## Recorded information
'''

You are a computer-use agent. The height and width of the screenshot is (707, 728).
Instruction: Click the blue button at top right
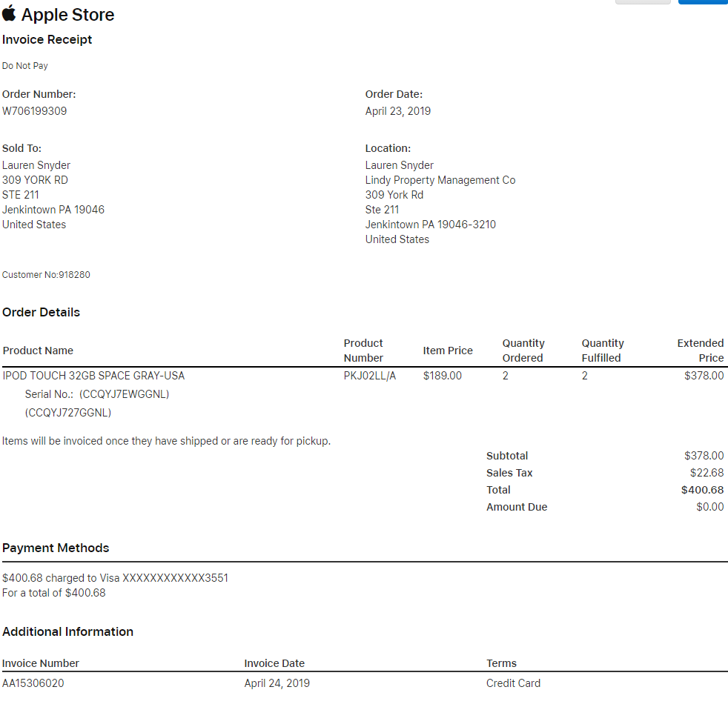pyautogui.click(x=702, y=2)
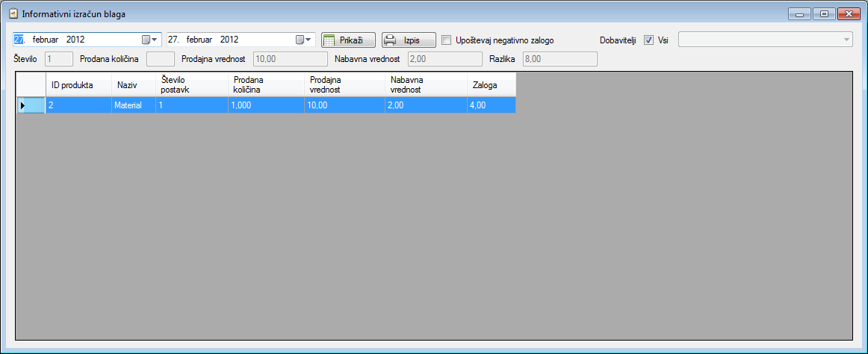The image size is (868, 354).
Task: Select the Material cell in the table
Action: 133,105
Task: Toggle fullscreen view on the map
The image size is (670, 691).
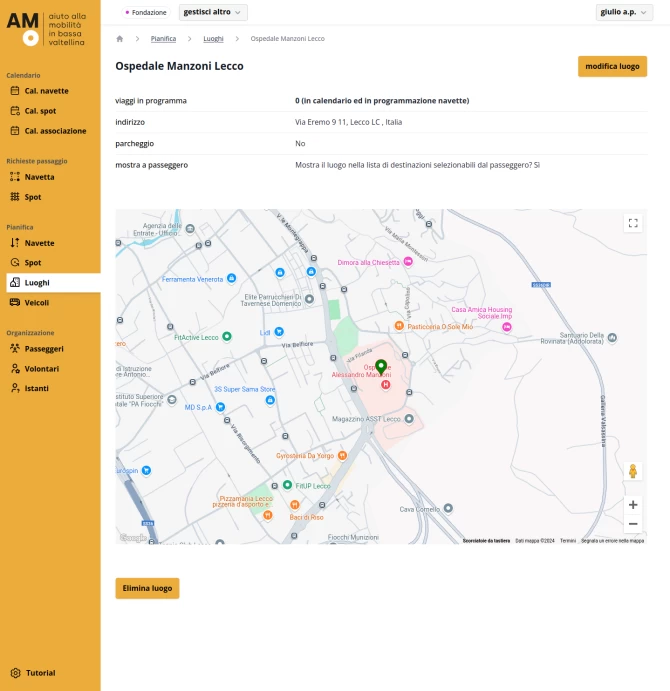Action: (632, 223)
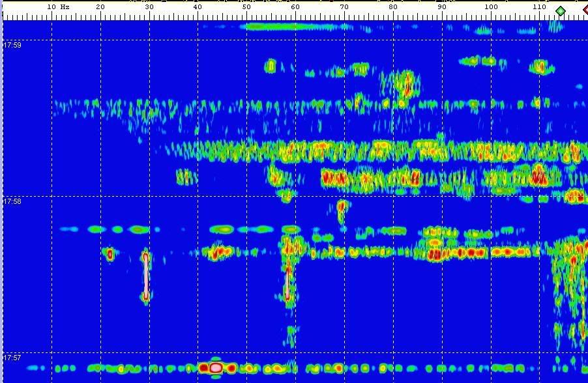The height and width of the screenshot is (383, 588).
Task: Click the red diamond marker on the ruler
Action: pyautogui.click(x=585, y=10)
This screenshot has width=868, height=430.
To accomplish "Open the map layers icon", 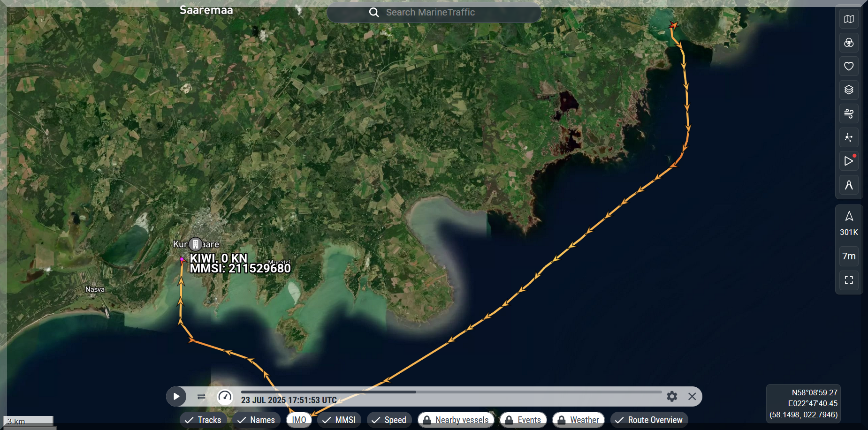I will coord(849,90).
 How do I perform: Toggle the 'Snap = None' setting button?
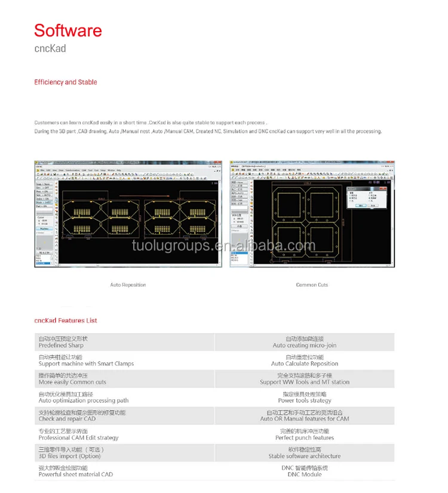coord(45,184)
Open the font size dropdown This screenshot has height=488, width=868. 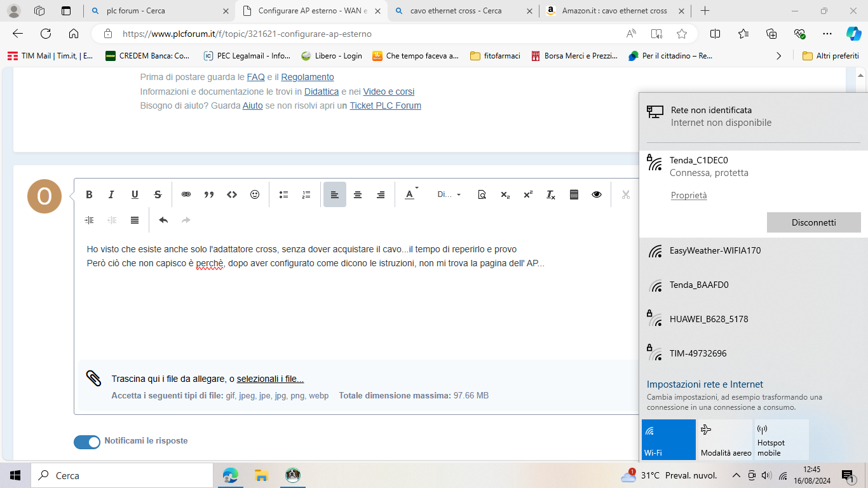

'''

## What you will do
Word for word, restate only the lines from the one bearing "How do I perform: Toggle" through the final line of the listing, inclusive, with no pictures.

## Response to this task
 How do I perform: Toggle the 'Snap = None' setting button?
coord(45,184)
Open the font size dropdown This screenshot has height=488, width=868. 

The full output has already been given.